ORGANOSHACE unos días comentaba entre risas con una amiga de facultad como corríamos entonces divertidas tras los chicos. “Sí, ya recuerdo”,me dijo, “lo que no recuerdo es por y para qué”.

Un 76% de los jóvenes que estudia Secundaria en Euskadi confiesa que no sabe qué estudiar. La mayoría quiere ir a la universidad, pero no sabe muy bien a estudiar qué.

Paseando por las calles de Bilbao me topo con un grupo de estudiantes cargados de apuntes. “Estudiando en día de fiesta”, le pregunto curiosa a una. “El miércoles comienzan los exámenes de Selectividad”, me responde sin perder el ritmo camino de la biblioteca para conseguir mesa en este inhabitual hervidero de efervescencia neuronal juvenil. Están nerviosos y hasta estresados por un examen que no debería quitarles mucho el sueño si nos referimos a la historia estadística, pues lo supera el 95%. En realidad no les preocupa aprobar, sino la nota que les escalone en la elección de estudios. Vamos, con un 76% en indecisión, la mayoría elegirán casi en cata a ciegas o, más probable, serán elegidos por el escalafón.

Me alegra la reducción del paro. Es buena noticia… Hasta setiembre, cuando se despida estacionalmente a camareros, limpiaplayas, socorristas, camareras de hotel… y otros oficios ligados al turismo, porque ya no tengan a quién poner un café o hacer una cama… Hasta la próxima andanada festiva. O hasta que vayan siendo sustituidos paulatinamente por robots. Ya vivimos cotidianamente con robots, pero como todavía la mayor parte son máquinas sin aspecto humano pasan desapercibidos, hasta que les veamos dirigiendo el tráfico, ayudando a un anciano o recogiendo espárragos. Entonces puede que el ciclo laboral empiece a romperse, y digo empiece, porque conforme vaya incrementándose esta convivencia con robots, tendremos recepcionistas, taxistas o robotdependientes en tiendas autónomas como quiere Amazon Go… y entonces desaparecerán muchos empleos o deberán transformarse. ¿No tendríamos que formar a los jóvenes para adaptarse a ellos? Por ejemplo, si Maite quiere ser diseñadora de órganos, la duda es cómo ayudarle a decidir: ofertarle medicina general pero con cocimientos de genómica y bioimpresión 3D o crear Diseño de órganos como nueva carrera. Si Jon quiere dedicarse a ciberseguridad, ¿debe estudiar abogado con un máster en Cibernética? o ¿deberíamos crear en Derecho la nueva especialidad de Ciberseguridad?

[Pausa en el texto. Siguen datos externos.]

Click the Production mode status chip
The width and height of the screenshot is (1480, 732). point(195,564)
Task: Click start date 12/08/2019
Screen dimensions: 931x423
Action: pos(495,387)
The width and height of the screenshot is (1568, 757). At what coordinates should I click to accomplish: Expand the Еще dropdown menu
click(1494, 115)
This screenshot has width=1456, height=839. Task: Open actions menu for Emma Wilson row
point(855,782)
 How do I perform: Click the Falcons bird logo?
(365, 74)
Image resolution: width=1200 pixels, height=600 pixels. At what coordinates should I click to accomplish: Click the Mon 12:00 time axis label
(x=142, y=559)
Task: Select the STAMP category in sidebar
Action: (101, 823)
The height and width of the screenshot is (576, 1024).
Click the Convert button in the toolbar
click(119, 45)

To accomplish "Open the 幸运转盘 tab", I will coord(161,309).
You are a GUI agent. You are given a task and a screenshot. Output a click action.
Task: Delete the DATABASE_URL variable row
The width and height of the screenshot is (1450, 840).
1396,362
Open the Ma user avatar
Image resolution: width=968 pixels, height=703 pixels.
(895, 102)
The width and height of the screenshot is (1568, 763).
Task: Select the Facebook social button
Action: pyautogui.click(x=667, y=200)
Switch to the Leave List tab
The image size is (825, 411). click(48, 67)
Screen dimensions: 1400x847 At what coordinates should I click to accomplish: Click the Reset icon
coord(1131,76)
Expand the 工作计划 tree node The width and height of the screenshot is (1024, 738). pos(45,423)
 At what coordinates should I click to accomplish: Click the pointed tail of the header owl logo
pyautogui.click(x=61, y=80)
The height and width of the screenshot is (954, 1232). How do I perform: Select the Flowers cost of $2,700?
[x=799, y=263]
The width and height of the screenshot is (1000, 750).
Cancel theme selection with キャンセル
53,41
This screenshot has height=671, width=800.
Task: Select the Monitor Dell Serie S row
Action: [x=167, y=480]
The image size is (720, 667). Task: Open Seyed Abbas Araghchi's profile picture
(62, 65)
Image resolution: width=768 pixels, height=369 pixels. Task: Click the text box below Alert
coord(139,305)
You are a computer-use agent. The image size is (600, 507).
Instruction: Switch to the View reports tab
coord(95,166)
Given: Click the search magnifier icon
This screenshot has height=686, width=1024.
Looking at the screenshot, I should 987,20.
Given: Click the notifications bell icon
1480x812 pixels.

Una arqueóloga conocida ha realizado en Estados Unidos un máster sobre fenoles para entender mejor los yacimientos. Tal vez esta flexibilidad sea el camino. No necesitamos tanto una universidad que sea fábrica de personas muy especializadas, como una institución que forme en la flexibilidad de aprender a aprender y en la versatilidad del reciclaje hacia profesiones punteras. Para las actividades especializadas repetitivas ya tendremos a los robots.

No sé si a los alumnos que pasado mañana hagan la selectividad les estamos indicando el hacia dónde y para qué.

Lo digo aunque solo fuera para que Maite diseñe cuanto antes su primer órgano y veamos disminuir rápidamente las listas de espera.